Non mi piacciono le persone false, tanto meno quelle troppo sdolcinate. Ho sempre avuto a che fare con amici schietti, stabilendo rapporti sinceri, a volte anche duri, di scontro, ma autentici. Per questo ho allontanato tanta gente (e molti hanno allontanato me). C’era un tempo in cui me ne dispiacevo, ora non più. Mi piacciono le strette di mano schiette e chi ti dice le cose in faccia francamente senza troppi giri di parole.

Esiste un aspetto terapeutico dello scrivere?

QBEsiste per molti, credo, altrimenti non si spiegherebbero tutti quei romanzi che la gente tiene nel cassetto. (Anzi, altro che cassetto: li mandano agli editori, che poi li fanno leggere a me.) Non a caso, il novanta per cento di questi romanzi sono autobiografici, ovvero il/la protagonista è quello che nel gergo delle fanfiction si chiama una “Mary Sue”: una versione idealizzata e ideale dell’autore. Immagino che questo possa avere una funzione catartica.

Quanto a me: no, niente effetti terapeutici. Non scrivo di questioni personali, e non leggo blog personali altrui: mi interessano più le idee astratte che le storie. Sul blog, ma anche sui social network, scrivo solo quando credo di poter tornare utile a qualcuno. Non sento di dover esprimere per forza un’opinione su tutto, e cerco piuttosto di praticare un’ecologia del pensiero: rifletti prima di scrivere, e leggi mille pagine per ogni pagina che scrivi. È una regola che mi sono imposta, però non mi costa fatica: semplicemente, per la maggior parte del tempo non ho niente da dirvi. Il mondo è già pieno di cicaleccio inutile, post inutili, libri inutili.

MASicuramente sì. Non tanto se lo si fa tutti i giorni per necessità o per professione. C’è chi scrive perché sta male, perché è innamorato o perché soffre. Non conosco poeti o grandi scrittori che non fossero stati travagliati interiormente.

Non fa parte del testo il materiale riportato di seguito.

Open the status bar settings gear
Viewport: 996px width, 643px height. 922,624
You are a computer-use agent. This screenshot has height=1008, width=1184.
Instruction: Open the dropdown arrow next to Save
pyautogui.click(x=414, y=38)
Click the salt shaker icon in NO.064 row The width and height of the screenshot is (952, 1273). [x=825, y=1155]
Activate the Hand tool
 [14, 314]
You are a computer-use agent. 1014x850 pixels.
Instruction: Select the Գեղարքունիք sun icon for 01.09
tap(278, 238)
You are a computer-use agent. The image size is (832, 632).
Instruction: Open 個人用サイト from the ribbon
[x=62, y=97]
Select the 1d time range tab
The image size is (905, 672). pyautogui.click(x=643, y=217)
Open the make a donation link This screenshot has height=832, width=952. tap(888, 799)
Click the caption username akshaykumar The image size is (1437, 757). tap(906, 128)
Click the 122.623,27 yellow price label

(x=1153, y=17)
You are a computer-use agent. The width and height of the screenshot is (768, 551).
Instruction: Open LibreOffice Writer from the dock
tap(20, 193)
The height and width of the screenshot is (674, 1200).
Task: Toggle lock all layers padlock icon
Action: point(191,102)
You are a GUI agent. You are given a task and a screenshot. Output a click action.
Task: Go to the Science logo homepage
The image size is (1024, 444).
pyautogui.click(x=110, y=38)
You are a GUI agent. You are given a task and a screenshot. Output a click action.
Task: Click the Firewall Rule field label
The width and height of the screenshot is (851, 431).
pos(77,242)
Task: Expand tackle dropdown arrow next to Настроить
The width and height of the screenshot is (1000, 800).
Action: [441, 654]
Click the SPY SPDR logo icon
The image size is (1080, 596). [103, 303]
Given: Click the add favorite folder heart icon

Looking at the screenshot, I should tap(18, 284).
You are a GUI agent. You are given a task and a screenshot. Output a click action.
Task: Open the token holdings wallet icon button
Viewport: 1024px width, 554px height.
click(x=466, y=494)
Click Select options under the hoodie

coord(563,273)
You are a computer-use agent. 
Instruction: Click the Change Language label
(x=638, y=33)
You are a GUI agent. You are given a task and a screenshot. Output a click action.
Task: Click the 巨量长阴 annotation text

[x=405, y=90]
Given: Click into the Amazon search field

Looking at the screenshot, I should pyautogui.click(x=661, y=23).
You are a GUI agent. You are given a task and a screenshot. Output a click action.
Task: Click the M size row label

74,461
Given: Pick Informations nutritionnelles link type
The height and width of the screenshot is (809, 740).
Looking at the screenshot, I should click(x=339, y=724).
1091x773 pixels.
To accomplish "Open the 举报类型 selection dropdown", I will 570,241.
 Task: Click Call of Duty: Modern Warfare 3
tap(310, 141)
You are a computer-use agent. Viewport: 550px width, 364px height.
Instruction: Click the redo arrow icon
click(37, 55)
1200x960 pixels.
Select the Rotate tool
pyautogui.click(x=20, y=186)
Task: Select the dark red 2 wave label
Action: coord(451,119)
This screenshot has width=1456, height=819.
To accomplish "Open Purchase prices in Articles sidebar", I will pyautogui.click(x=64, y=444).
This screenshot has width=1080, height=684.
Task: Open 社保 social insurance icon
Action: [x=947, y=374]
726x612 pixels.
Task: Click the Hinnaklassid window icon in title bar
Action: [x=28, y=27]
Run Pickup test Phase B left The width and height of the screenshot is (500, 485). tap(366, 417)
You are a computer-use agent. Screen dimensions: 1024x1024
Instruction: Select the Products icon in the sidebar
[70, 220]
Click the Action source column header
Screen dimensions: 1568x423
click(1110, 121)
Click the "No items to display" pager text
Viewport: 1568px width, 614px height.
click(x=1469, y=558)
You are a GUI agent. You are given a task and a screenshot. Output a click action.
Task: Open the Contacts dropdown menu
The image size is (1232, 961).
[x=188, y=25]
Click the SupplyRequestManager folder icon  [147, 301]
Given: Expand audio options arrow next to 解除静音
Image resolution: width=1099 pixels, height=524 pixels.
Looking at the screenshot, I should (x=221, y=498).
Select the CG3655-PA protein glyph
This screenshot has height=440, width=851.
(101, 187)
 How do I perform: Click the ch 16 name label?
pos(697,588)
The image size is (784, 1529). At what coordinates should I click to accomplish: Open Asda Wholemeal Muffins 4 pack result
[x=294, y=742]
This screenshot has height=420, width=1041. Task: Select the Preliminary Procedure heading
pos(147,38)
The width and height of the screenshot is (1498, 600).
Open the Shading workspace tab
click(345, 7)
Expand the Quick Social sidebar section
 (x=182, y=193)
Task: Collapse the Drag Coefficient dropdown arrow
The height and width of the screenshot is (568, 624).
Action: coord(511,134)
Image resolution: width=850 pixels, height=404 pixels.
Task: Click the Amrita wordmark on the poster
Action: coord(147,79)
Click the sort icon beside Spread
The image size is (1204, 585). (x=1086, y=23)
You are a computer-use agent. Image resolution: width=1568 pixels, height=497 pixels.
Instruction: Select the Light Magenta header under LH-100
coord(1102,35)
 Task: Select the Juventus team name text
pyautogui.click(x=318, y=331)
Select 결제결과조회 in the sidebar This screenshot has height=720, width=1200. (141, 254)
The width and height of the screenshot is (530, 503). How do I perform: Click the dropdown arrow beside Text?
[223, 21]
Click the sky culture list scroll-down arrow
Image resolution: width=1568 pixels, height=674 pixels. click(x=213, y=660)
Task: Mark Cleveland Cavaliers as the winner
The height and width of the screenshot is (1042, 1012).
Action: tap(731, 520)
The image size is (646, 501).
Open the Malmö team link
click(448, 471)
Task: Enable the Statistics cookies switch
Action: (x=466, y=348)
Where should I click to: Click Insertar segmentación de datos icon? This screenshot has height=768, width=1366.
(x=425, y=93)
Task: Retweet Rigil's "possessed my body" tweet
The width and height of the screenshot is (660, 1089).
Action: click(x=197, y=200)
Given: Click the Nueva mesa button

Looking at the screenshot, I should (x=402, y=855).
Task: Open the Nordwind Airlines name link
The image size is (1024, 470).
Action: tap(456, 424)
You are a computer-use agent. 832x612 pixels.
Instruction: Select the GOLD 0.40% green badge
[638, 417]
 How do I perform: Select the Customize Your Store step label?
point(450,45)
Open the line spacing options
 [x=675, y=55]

In questo senso la scrittura è terapeutica, liberatoria, permette di stabilire un rapporto con la propria interiorità e, forse, di conoscersi meglio. Attualmente invece la scrittura è brutalizzata, compressa, ridotta. Soprattutto quella che usiamo tramite una tastiera purtroppo. Non c’è cosa più difficile che insegnare a scrivere. C’è chi impara e chi no. Saper scrivere è un dono, è un’abilità appagante che viene da dentro di noi.

Come nasce la tua esperienza di blogger?

QBSono su internet dalla metà degli anni Novanta, i blog li ho visti nascere: e ho osservato il fenomeno con un certo sgomento, sempre per quella strisciante sensazione di non avere niente da dire a nessuno, mentre intorno a me tutti sembravano diventati opinionisti e tuttologi. Per anni mi sono limitata a leggerli, i blog: poi verso il 2003 ho provato ad aprirne uno, in inglese perché all’epoca non frequentavo il web italiano ma solo alcuni forum e newsgroup britannici.

Quel primo blog è durato un mese, ma in seguito ne ho aperti vari altri, da Splinder fino a una serie di WordPress self-hosted, l’ultimo dei quali è quartabozza.com, tuttora in attività con il suo post al mese o poco più. Nel frattempo ho riprovato a tenere un blog in inglese, ma (a) non me lo commentava nessuno perché non frequento più quelle community anglofone, e (b) aggiornare regolarmente due blog va oltre le mie possibilità. Collaboro già con vari siti, per lavoro scrivo, e l’ultima cosa che ho voglia di fare alla sera è sfornare altre venti righe di testo. Scrivere non mi rilassa, mi spossa.

MAÈ una domanda che mi hanno rivolto tante volte e a cui non ho più troppa voglia di rispondere.Desideravo aprire un sito di informazione scolastica diverso dai soliti, convenzionali, statici siti scolastici. Ho deciso di buttarmi su un blog. Nasce così Maestro Alberto. Poi ho pensato di aprirne un altro che mi permettesse di parlare anche di altri interessi personali e così, un po’ per gioco, ho dato vita a maestroalberto. Non c’è nulla di calcolato, tutto è nato spontaneamente senza sapere dove questo viaggio mi avrebbe condotto.